Input data:
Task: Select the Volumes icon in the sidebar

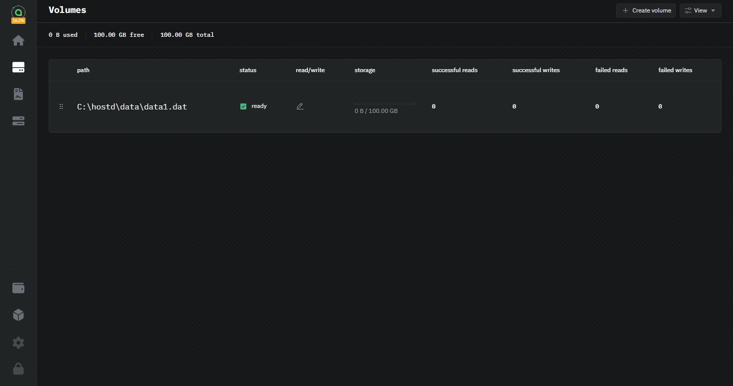Action: pos(18,68)
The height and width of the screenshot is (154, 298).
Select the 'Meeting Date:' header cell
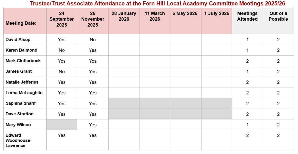[x=21, y=23]
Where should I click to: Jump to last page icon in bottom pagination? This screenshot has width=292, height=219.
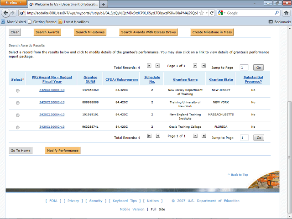click(x=204, y=136)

Short problem: Copy out the data above from the line containing "Where should I" through the end, with both ends included. Omit the pictures.

Solution for this task:
Where should I click to: Jump to last page icon in bottom pagination? This screenshot has width=292, height=219.
click(x=204, y=136)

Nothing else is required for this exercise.